Word and element pointing entries -

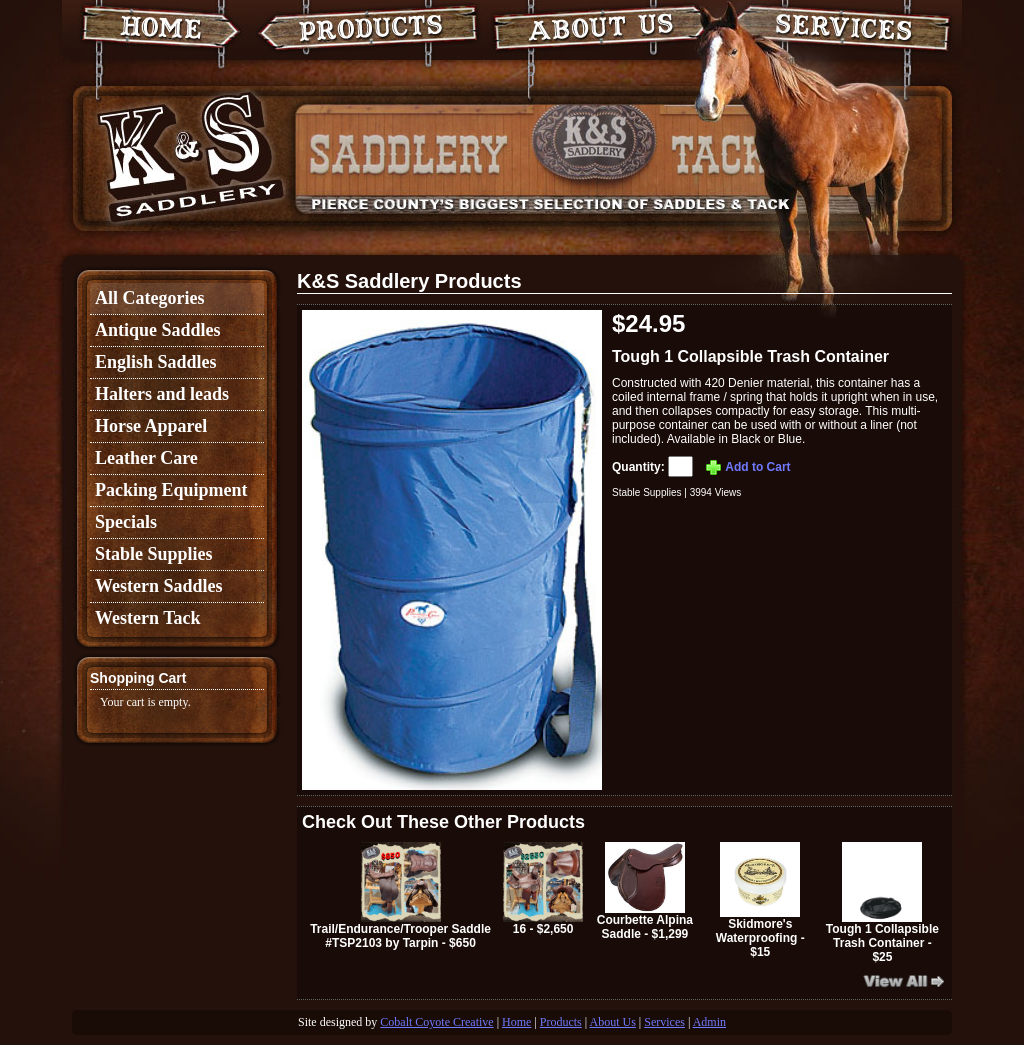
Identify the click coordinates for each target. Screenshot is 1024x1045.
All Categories (149, 298)
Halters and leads (162, 394)
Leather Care (146, 458)
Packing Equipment (171, 490)
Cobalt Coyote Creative (436, 1022)
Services (664, 1022)
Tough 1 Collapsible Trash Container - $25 (882, 903)
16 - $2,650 (543, 889)
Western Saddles (159, 586)
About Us (613, 1022)
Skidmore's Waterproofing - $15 (760, 900)
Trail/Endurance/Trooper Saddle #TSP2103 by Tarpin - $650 (400, 896)
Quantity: (654, 467)
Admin (709, 1022)
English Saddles (156, 362)
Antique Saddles (158, 330)
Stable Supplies (154, 554)
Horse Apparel (151, 426)
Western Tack (148, 618)
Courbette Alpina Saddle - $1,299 (645, 891)
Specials (126, 522)
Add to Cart (747, 467)
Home (516, 1022)
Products (561, 1022)
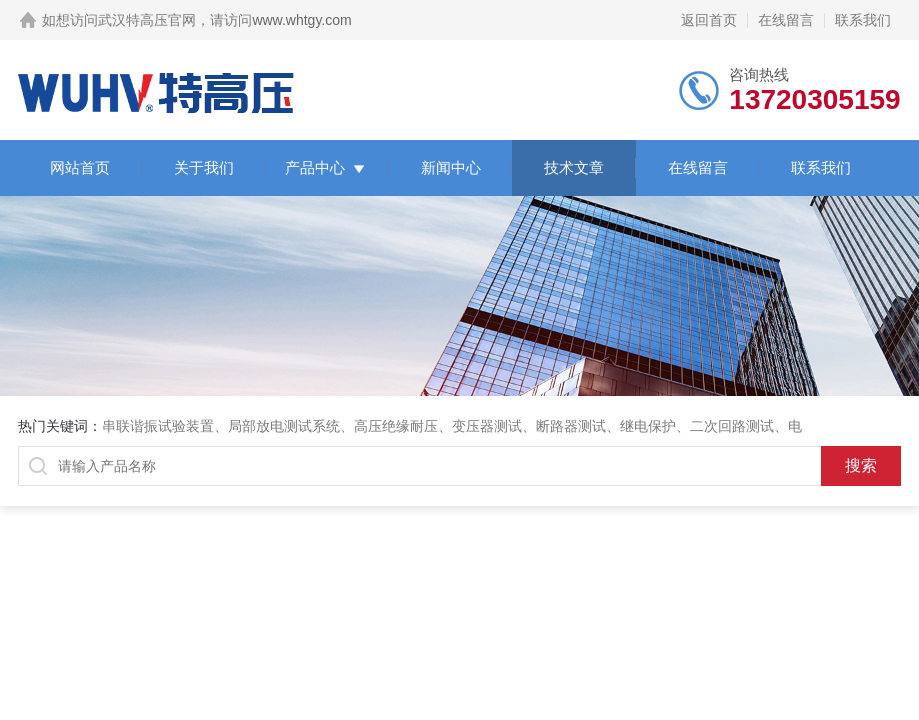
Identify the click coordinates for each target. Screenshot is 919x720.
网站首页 (80, 167)
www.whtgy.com (301, 20)
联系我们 (863, 20)
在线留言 (786, 20)
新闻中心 (451, 167)
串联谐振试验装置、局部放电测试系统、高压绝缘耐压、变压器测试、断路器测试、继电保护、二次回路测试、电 (452, 426)
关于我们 (204, 167)
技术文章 (574, 167)
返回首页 (709, 20)
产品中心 (315, 167)
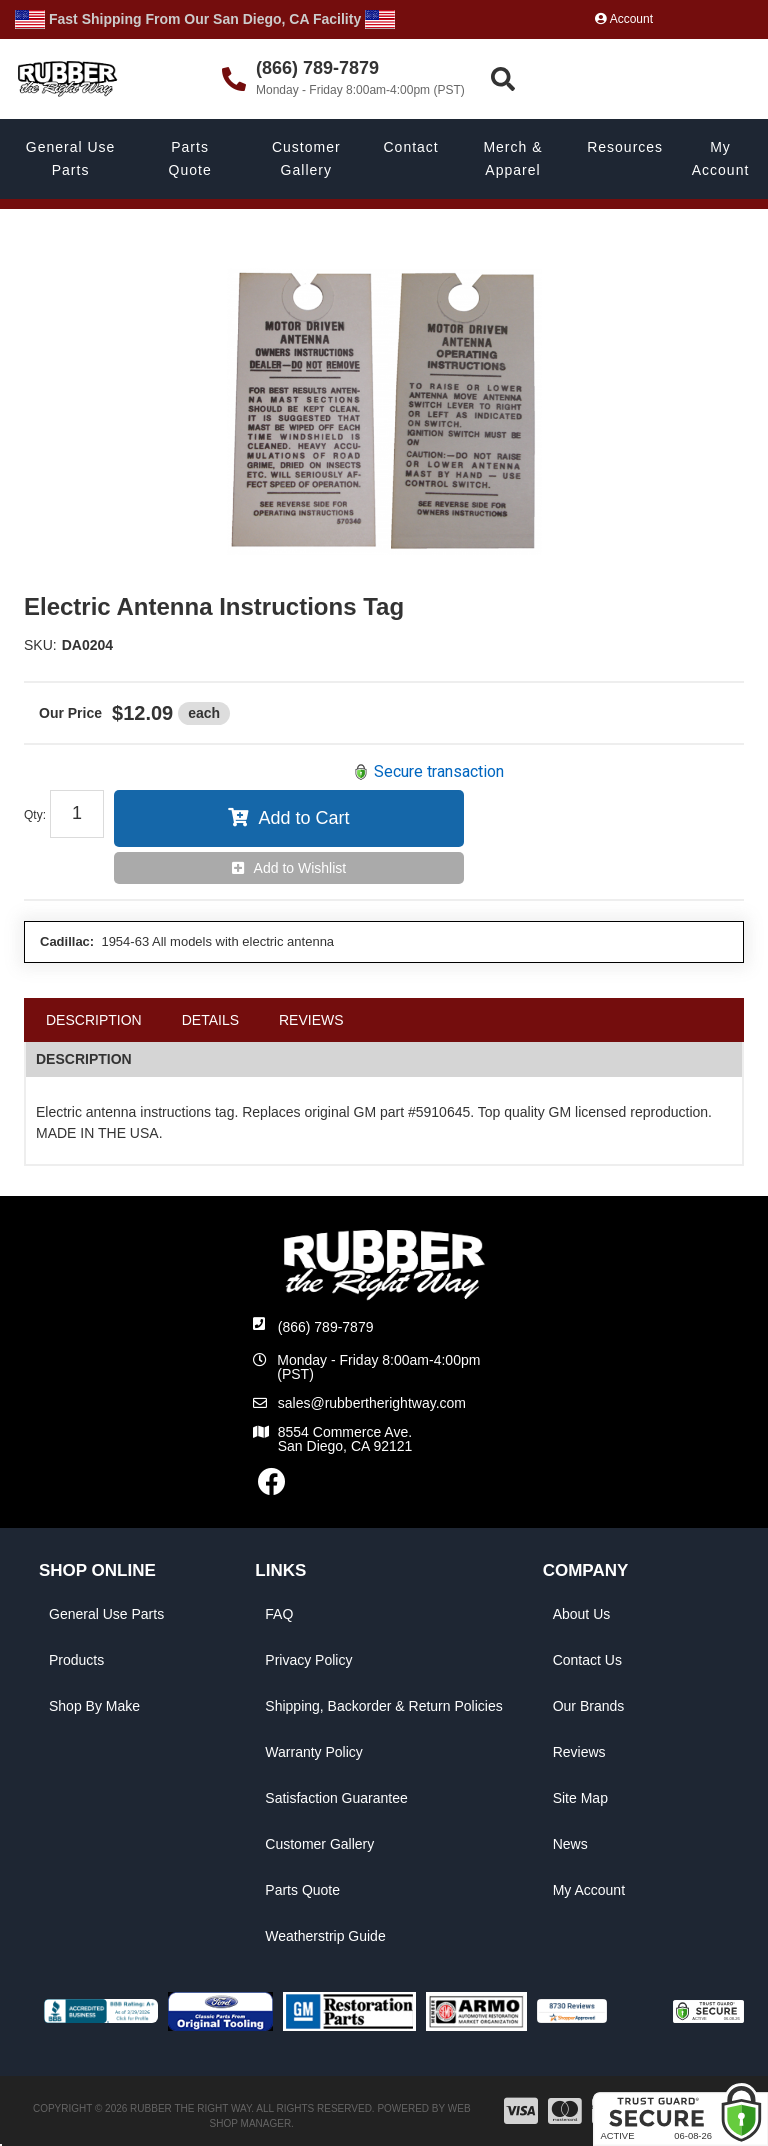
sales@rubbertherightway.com (372, 1403)
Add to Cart (303, 818)
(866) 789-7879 (326, 1327)
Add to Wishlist (300, 868)
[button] (626, 79)
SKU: (40, 645)
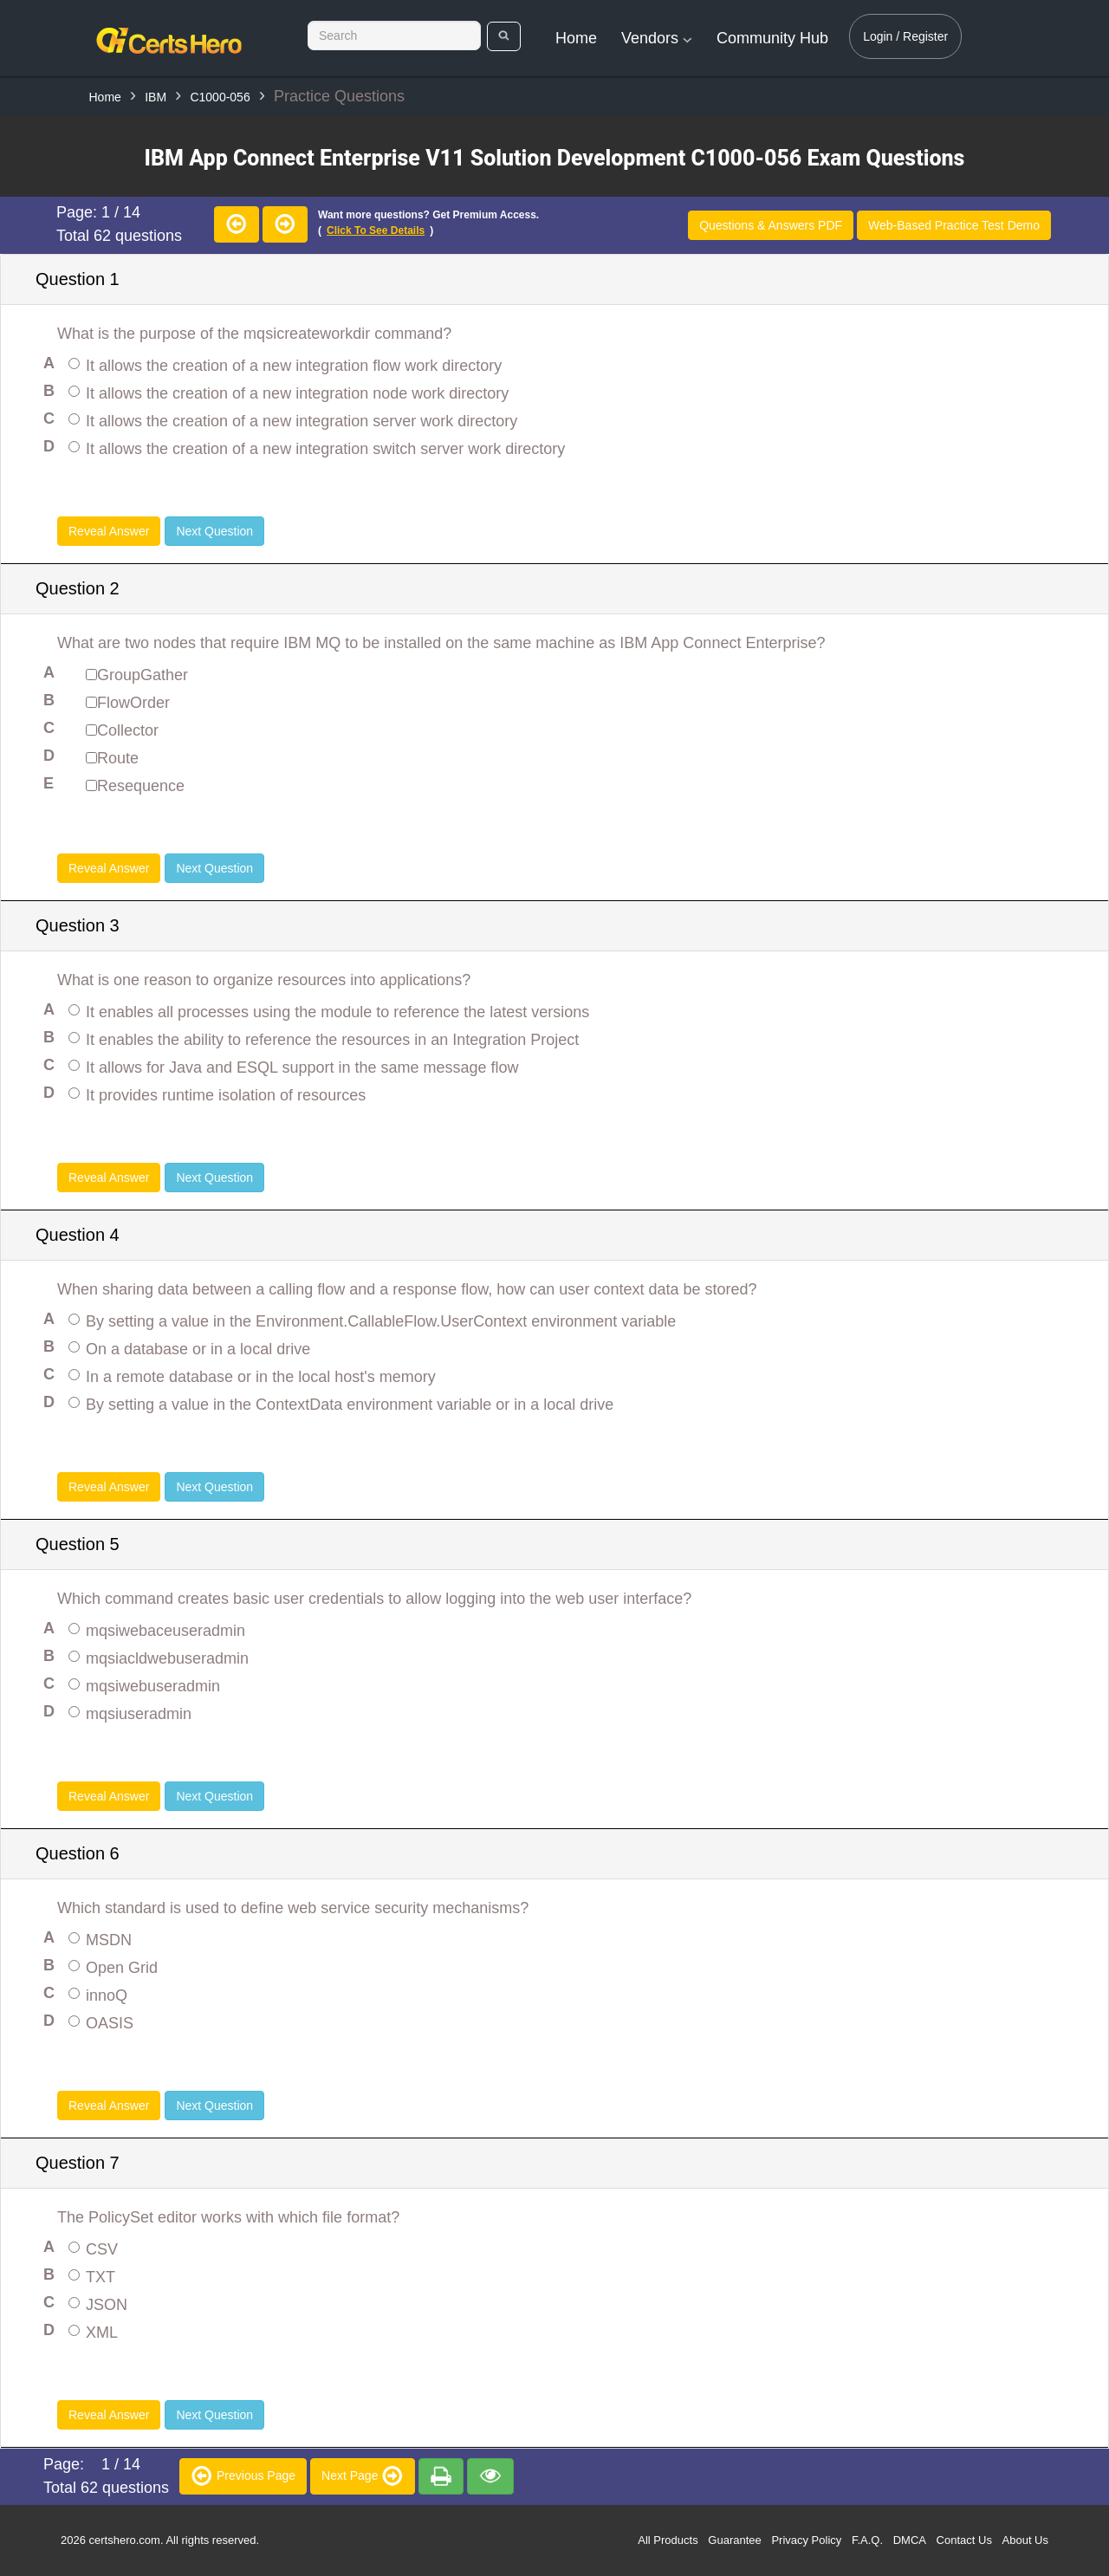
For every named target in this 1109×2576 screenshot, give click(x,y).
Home (576, 38)
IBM (155, 97)
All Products (667, 2540)
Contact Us (964, 2540)
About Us (1025, 2540)
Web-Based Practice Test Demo (954, 225)
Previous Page (243, 2475)
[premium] (441, 2476)
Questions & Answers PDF (770, 225)
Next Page (362, 2475)
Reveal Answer (108, 531)
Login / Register (905, 36)
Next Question (214, 531)
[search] (504, 36)
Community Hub (772, 38)
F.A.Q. (867, 2540)
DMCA (909, 2540)
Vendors (656, 38)
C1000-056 (220, 97)
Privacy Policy (806, 2540)
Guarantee (734, 2540)
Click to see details (376, 230)
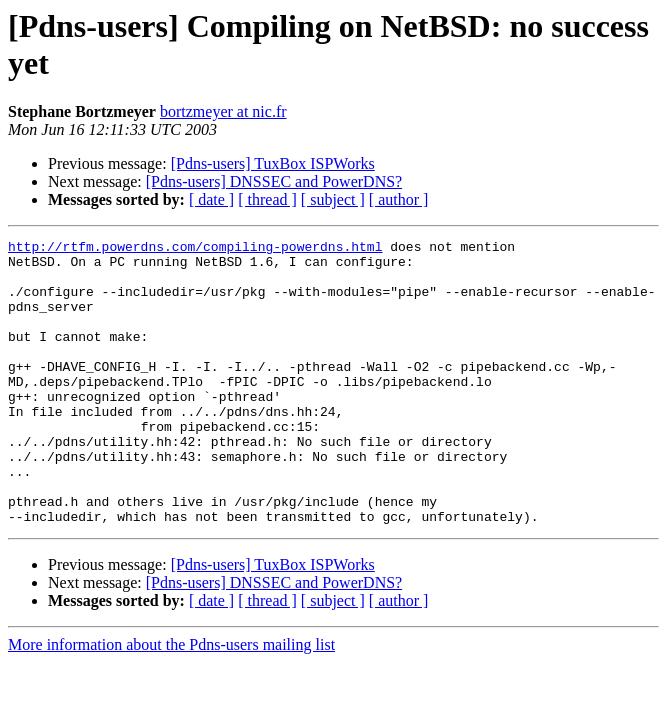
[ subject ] (333, 199)
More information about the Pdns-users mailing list (171, 701)
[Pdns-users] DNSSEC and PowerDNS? (274, 181)
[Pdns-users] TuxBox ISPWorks (273, 163)
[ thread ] (267, 199)
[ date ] (211, 199)
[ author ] (399, 199)
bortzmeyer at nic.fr (223, 111)
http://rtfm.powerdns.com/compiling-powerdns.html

Task requirements - Reproduce every one of these lines word for word, leaving the pictures out of your answer.

Final result -
Identify the click coordinates for each target. Screenshot is 1024x1045.
All Categories (149, 298)
Halters and leads (162, 394)
Leather Care (146, 458)
Packing Equipment (171, 490)
Cobalt Coyote Creative (436, 1022)
Services (664, 1022)
Tough 1 Collapsible Trash Container - $25 (882, 903)
16 - $2,650 (543, 889)
Western Saddles (159, 586)
About Us (613, 1022)
Skidmore's Waterproofing - $15 (760, 900)
Trail/Endurance/Trooper Saddle #TSP2103 by Tarpin - $650 (400, 896)
Quantity: (654, 467)
Admin (709, 1022)
English Saddles (156, 362)
Antique Saddles (158, 330)
Stable Supplies (154, 554)
Horse Apparel (151, 426)
Western Tack (148, 618)
Courbette Alpina Saddle - $1,299 (645, 891)
Specials (126, 522)
Add to Cart (747, 467)
Home (516, 1022)
Products (561, 1022)
Identify the click coordinates for each target. Screenshot is 919x720.
网站首页 (80, 167)
www.whtgy.com (301, 20)
联系我们 (863, 20)
在线留言 (786, 20)
新闻中心 (451, 167)
串联谐振试验装置、局部放电测试系统、高压绝缘耐压、变压器测试、断路器测试、继电保护、二次回路测试、电 (452, 426)
关于我们 (204, 167)
技术文章 (574, 167)
返回首页 (709, 20)
产品中心 (315, 167)
sales@rubbertherightway.com (372, 1403)
Add to Cart (303, 818)
(866) 789-7879 (326, 1327)
Add to Wishlist (300, 868)
[button] (626, 79)
SKU: (40, 645)
For every named target in this 1109×2576 screenshot, give click(x,y).
Home (576, 38)
IBM (155, 97)
All Products (667, 2540)
Contact Us (964, 2540)
About Us (1025, 2540)
Web-Based Practice Test Demo (954, 225)
Previous Page (243, 2475)
[premium] (441, 2476)
Questions & Answers PDF (770, 225)
Next Page (362, 2475)
Reveal Answer (108, 531)
Login / Register (905, 36)
Next Question (214, 531)
[search] (504, 36)
Community Hub (772, 38)
F.A.Q. (867, 2540)
DMCA (909, 2540)
Vendors (656, 38)
C1000-056 (220, 97)
Privacy Policy (806, 2540)
Guarantee (734, 2540)
Click to see details (376, 230)
[ subject ] (333, 199)
More information about the Pdns-users mailing list (171, 701)
[Pdns-users] DNSSEC and PowerDNS? (274, 181)
[Pdns-users] TuxBox ISPWorks (273, 163)
[ thread ] (267, 199)
[ date ] (211, 199)
[ author ] (399, 199)
bortzmeyer at nic.fr (223, 111)
http://rtfm.powerdns.com/compiling-powerdns.html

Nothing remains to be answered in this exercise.